EXCERPTED PASSAGE.
I’m sitting in a cafe, antsy as hell because I can’t go home. The power’s out in my immediate neighborhood and I can’t work at home. This makes me cranky.

Dream

I was at some kind of political event and there were two planes flying in circles around the building. Both of them crashed into the building and people were hurt, but no one really seemed to be very upset except me.

You can lead a horse to water

eviction-pic1

You remember my neighbor, the one who was being evicted? The one to whom you all so generously donated enough money to keep her from being kicked out?

She got kicked out this morning.

I told her not to give the money to her landlord. I told her to use it to find a room for rent — that as long as she didn’t have a job, she was only pissing it away by giving it to the landlord. But she did. (It was very frustrating for me. But then, people who weren’t born that way don’t really know how to be poor.) She thought if she gave them something, they would appreciate that she was trying and let her stay. Obviously, it didn’t work.

“I just wanted to know if I could put a few bags in your hallway while I wait for my sister to pick me up,” she said, standing there in the rain with her little dog. Of course, I said.

So she loaded several huge bags into my hall, and sat there with her dog. After two hours, her sister still hadn’t shown up, and she’d stopped answering the phone. “Get your stuff in the car, I’m taking you,” I said.

We loaded up all her stuff and drove across the bridge to Jersey. As soon as we pulled up in front of the house, her sister closed the front door and was peeking out from behind her kitchen curtains. “She’s there,” I said loudly. “I see her looking out from behind the curtain. Maybe she forgot that you took care of your dying mother for five years while she lived her life.”

She disappeared into the house with two bags, and came out to get more.

“She’s really mad at me for being here,” she said. “She said she had people working to find a solution, why didn’t I just wait?”

Yeah, in the rain. With her dog.

She told me about someone she knows who threw herself in front of a train. (She lived. She’s in rehab.) “What if my sister kicks me out?”

“Don’t let her,” I said. “You’re family. You Italians love to talk about family, well, this is what it’s all about. And don’t let her make you feel bad. No one at our age would willingly put themselves in the position of living with a sibling.” (I know I wouldn’t.)

And I drove away.

QUESTIONS.
A: Repeat the part of the eviction blog post from "She disappeared into" up to and including "know I wouldn’t.)", word for word.
B: Pick up the eviction blog post after its final line and write the part that comes next.
The listing after this eviction blog post is separate material and has no connection to it.

SUPPLIED INFORMATION.
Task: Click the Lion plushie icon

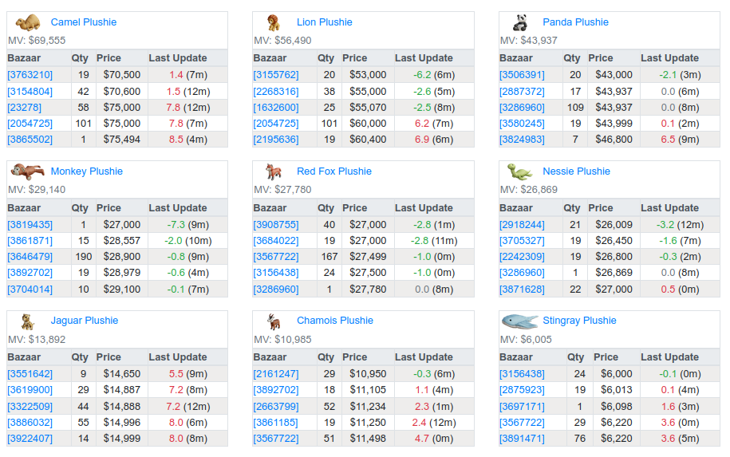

ANSWERS FOR EACH ITEM.
A:
She disappeared into the house with two bags, and came out to get more.

“She’s really mad at me for being here,” she said. “She said she had people working to find a solution, why didn’t I just wait?”

Yeah, in the rain. With her dog.

She told me about someone she knows who threw herself in front of a train. (She lived. She’s in rehab.) “What if my sister kicks me out?”

“Don’t let her,” I said. “You’re family. You Italians love to talk about family, well, this is what it’s all about. And don’t let her make you feel bad. No one at our age would willingly put themselves in the position of living with a sibling.” (I know I wouldn’t.)

B:
She’s a college grad with a background in the food business, including a certification in wine and cheese pairings. She had two interviews at Whole Foods, but they hired someone with a masters in nutrition. For $9 an hour.

And people wonder why I’m so pissed at Obama? Because he hasn’t done anything for people like this. Worse than that, he never even raised his voice on their behalf.

Medical update

Saw my doctor this morning (who bitched constantly because under their new computerized system, she has to re-enter my entire medical history herself into the software program– the business manager doesn’t want the office staff to do it) and she told me that although she would order the tests, she thought it was unlikely that I had diabetes.

“You’ve been getting blood work pretty regularly for the past five years, and we haven’t seen anything abnormal,” she said. “And neuropathy is not usually seen in the diagnostic stages.”

So what is the numbness and tingling from? She concurred with the physiatrist that it might have to do with the herniated disks in my neck, and now I’m supposed to get an MRI of my neck.

I keep saying how hard blogging is on the body, and the only people who agree with me are … other bloggers.

It’s a miracle

elbow

For the past several years, due to tennis elbow (more like cut and paste elbow), I couldn’t straighten my left arm. It wasn’t very painful, it just wouldn’t straighten out no matter what I did (massage, acupuncture, stretching) and it bothered me — I felt deformed!

Well, last week, I walked into something (I forget what) and really slammed my arm, right where the big lump was. I felt a “pop”, and it was gone! And now I can straighten my arm!

I showed it to my physiatrist yesterday.

“Why aren’t you ever normal?” he said, and laughed.